TASK REQUIREMENTS >> Rewrite every line of the entries below, requests included, and offset each coordinate in the answers by adding 50 to it. Leave out the pictures.
PROVIDED ENTRIES start
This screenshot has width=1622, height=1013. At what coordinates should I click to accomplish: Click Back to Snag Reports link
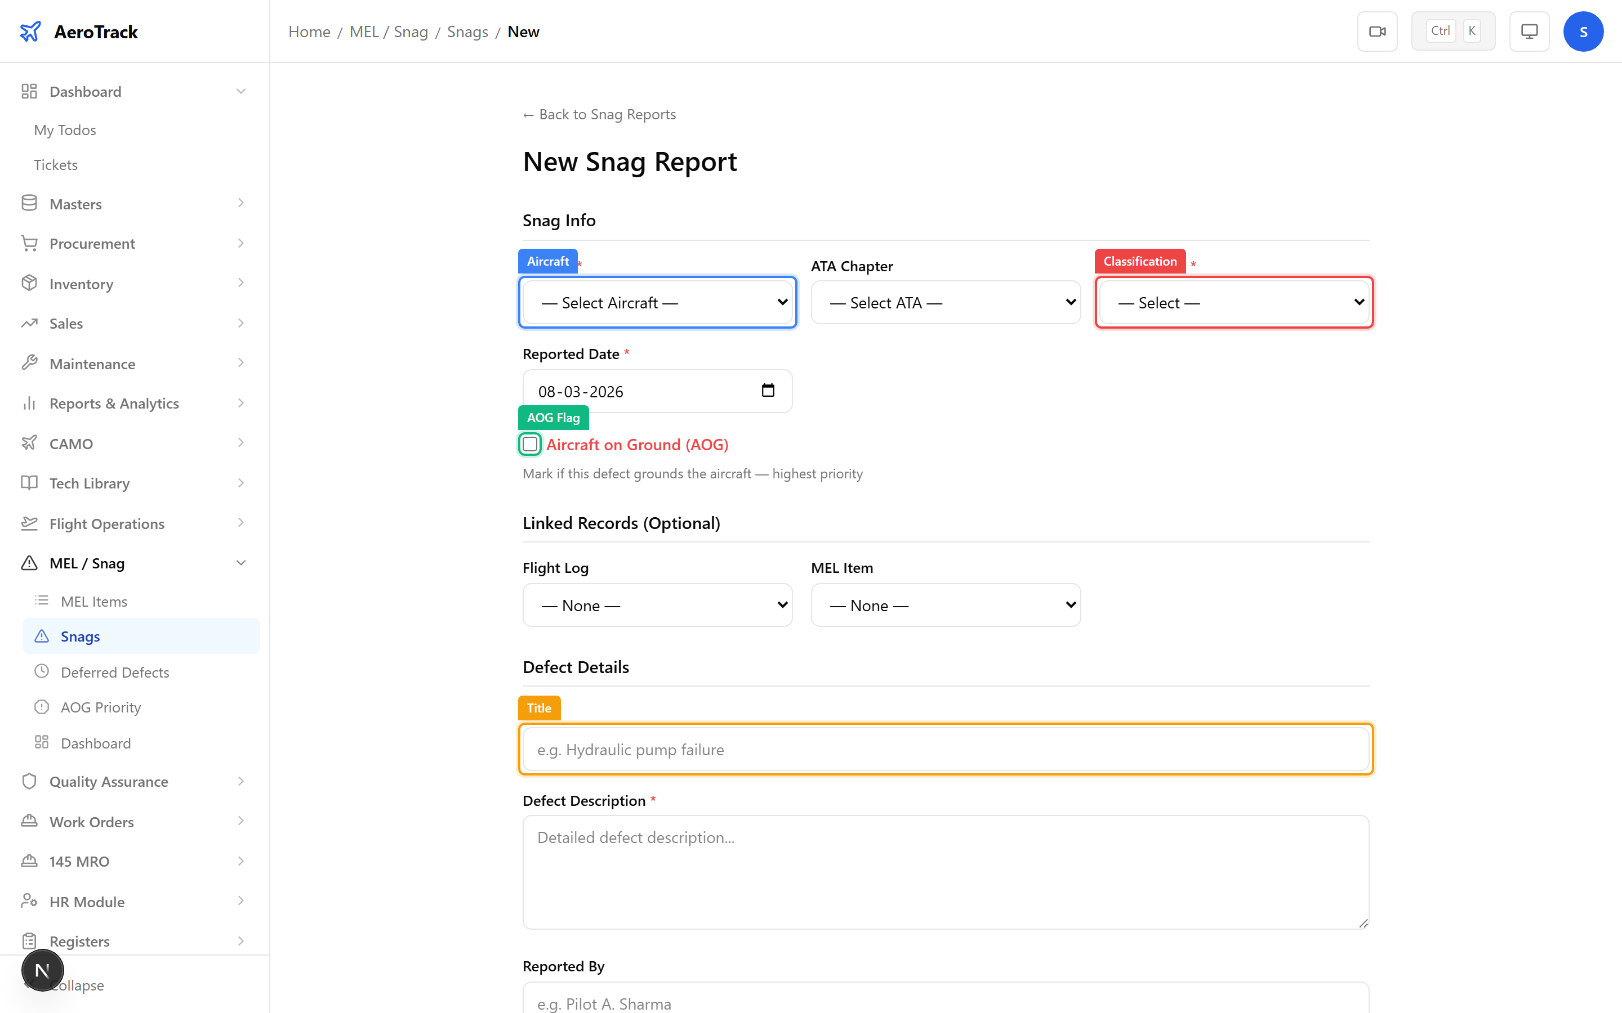(x=599, y=114)
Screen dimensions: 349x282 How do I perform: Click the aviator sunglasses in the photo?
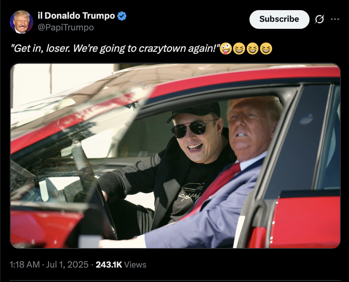194,129
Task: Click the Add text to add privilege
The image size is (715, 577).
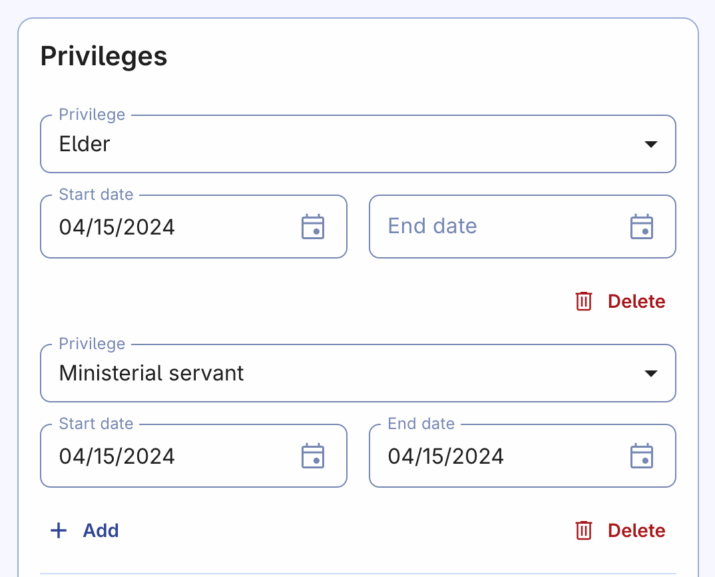Action: click(x=101, y=530)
PROVIDED ENTRIES end
THE ANSWER >>
This screenshot has width=1622, height=1013. At what coordinates should I click to accomplish: Click Back to Snag Reports link
(x=649, y=164)
Screen dimensions: 349x282 How do I perform: Click the aviator sunglasses in the photo?
244,179
Task: Click the Add text to add privilege
The image size is (715, 577).
Action: click(x=151, y=580)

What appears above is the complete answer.